Design, construction and evaluation of solarized airlift tubular photobioreactor

Abstract

An innovative photobioreactor is developed for growing algae in simulated conditions. The proposed design comprises of a continuous tubular irradiance loop and air induced liquid circulation with gas separation through air lift device. The unique features of air lift system are to ensure the shear free circulation of sensitive algal culture and induce light/dark cycles to the photosynthetic micro-organisms. The design strategy employs to model and construct a 20-liter laboratory scale unit using Boro-silicate glass tubing. The material is selected to ensure maximum photon transmission. All components of the device are designed to have flexibility to be replaced with an alternative design, providing fair chance of modification for future investigators. The principles of fluid mechanics are applied to describe geometrical attributes of the air lift system.

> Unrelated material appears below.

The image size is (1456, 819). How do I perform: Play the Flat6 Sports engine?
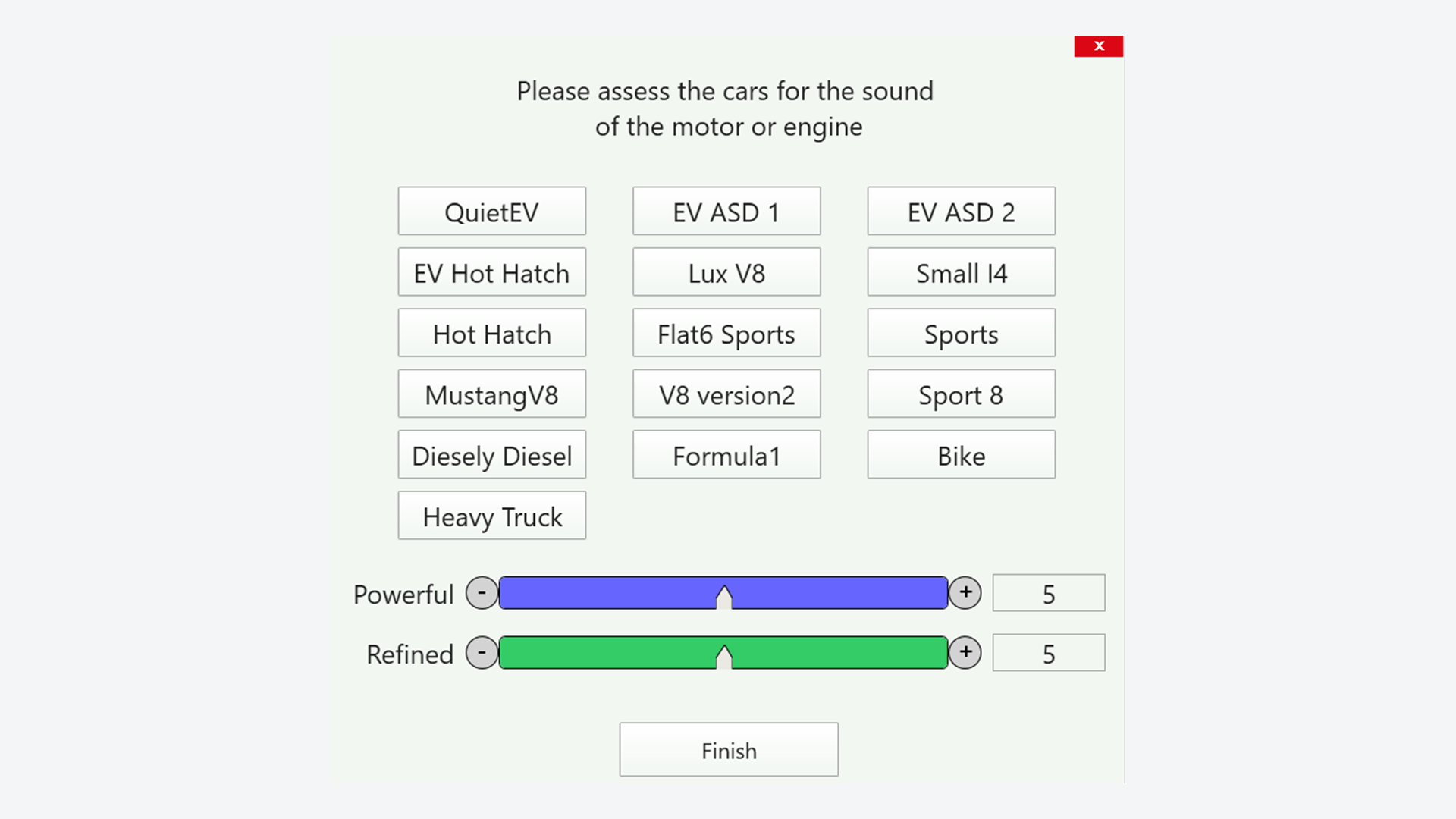(x=726, y=333)
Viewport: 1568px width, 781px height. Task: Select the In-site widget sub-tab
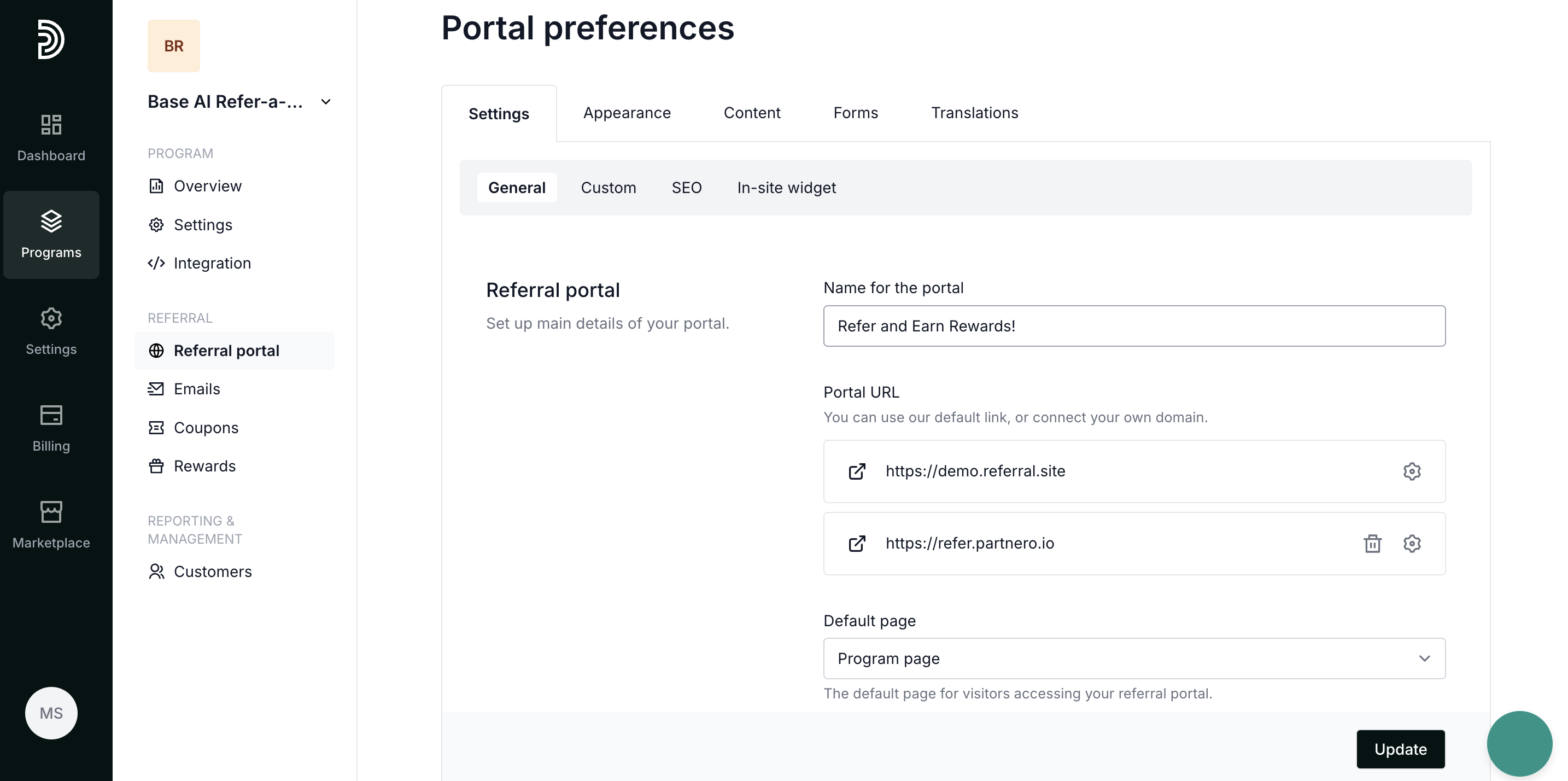786,188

Combination of LEDs and Florescent tube lights (Warm white) were used to illuminate the photosynthesis reaction area providing a possibility to control both illumination duration and light intensity. 200 Watt Solar PV system is designed to power up the device which included air pump (100 Watt) and illumination system (100 Watt). Algal strain Chlorella sp was inoculated in photobioreactor which was sparged with air and carbon dioxide. The growth was sustained in the batch mode with daily monitoring of temperature, pH and biomass concentration. The novel photobioreactor recorded a maximum experimental average yield of 0.65 g/l.day (11.3 g/m2.day) as compared to theoretical modeled yield of 0.82 g/l.day (14.26 g/m2.day), suggesting the device can be efficiently and cost-effectively employed in the production of algal biomass for biofuels, concomitantly mitigating CO2.